Learning from our past
I had the pleasure of spending three days on camp with our 5/6 students last week. Our camp was to Sovereign Hill and the students got to be part of an 1850s school for two days whilst we were there. The students, teachers and parent volunteers were part of the 'living museum' at Sovereign Hill and everyone took this role seriously, ensuring they acted with as much authenticity as possible.
It was a fantastic opportunity for our students to experience life on the gold fields and to gain an appreciation for how difficult life was for students in that situation 160 years ago. School work was certainly repetitive, completely teacher-led and required both discipline and concentration from the students at all times.

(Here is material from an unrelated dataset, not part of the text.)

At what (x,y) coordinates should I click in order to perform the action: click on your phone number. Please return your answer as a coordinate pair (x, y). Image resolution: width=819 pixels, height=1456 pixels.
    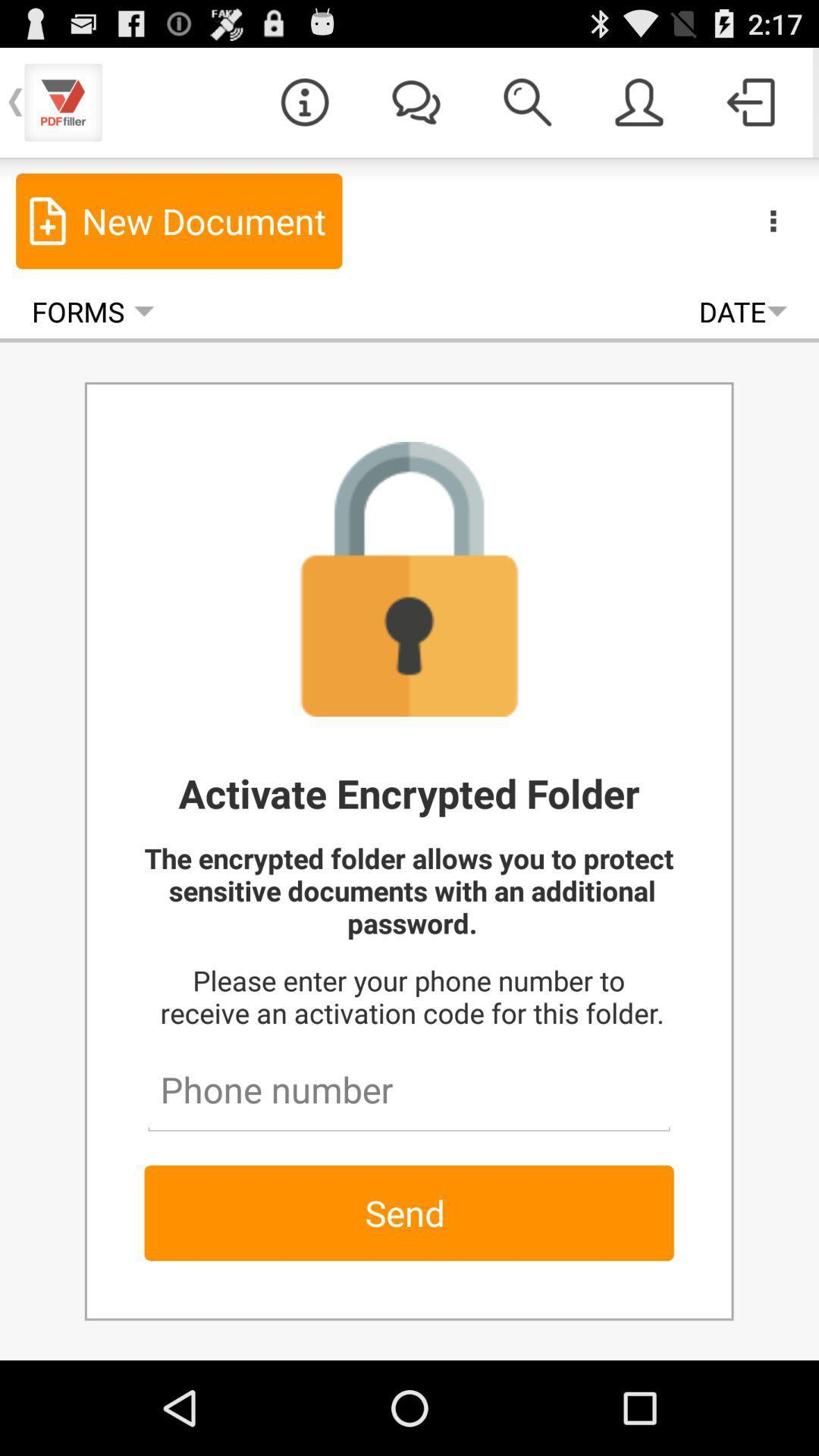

It is important that we take lessons from these older forms of education. Discipline, hard work and respect are all admirable qualities and ones to strive for. However, we also need to be always living in the present (and focusing on the future) as educators. With all of mankind's acquired knowledge at our fingertips in this digital age, teachers are no longer the 'font of knowledge'. Employment paths are not clearly mapped out for our students. As educators we need to be more creative in our approach, provide the ideal environment and stimulus for students to develop a love of learning and allow opportunities for all students to explore big questions and further their skills and understanding at our pace that is relevant to them.
Thank you to the parent volunteers, Libby Crosby and Steve Reid, who attended the camp and the teachers, Mel Douglas and Michelle Mielnik, who planned and attended the camp. It was a wonderful opportunity for the students to bond with one another in a different environment, learn about history through 'living it' and also get outside of their comfort zones.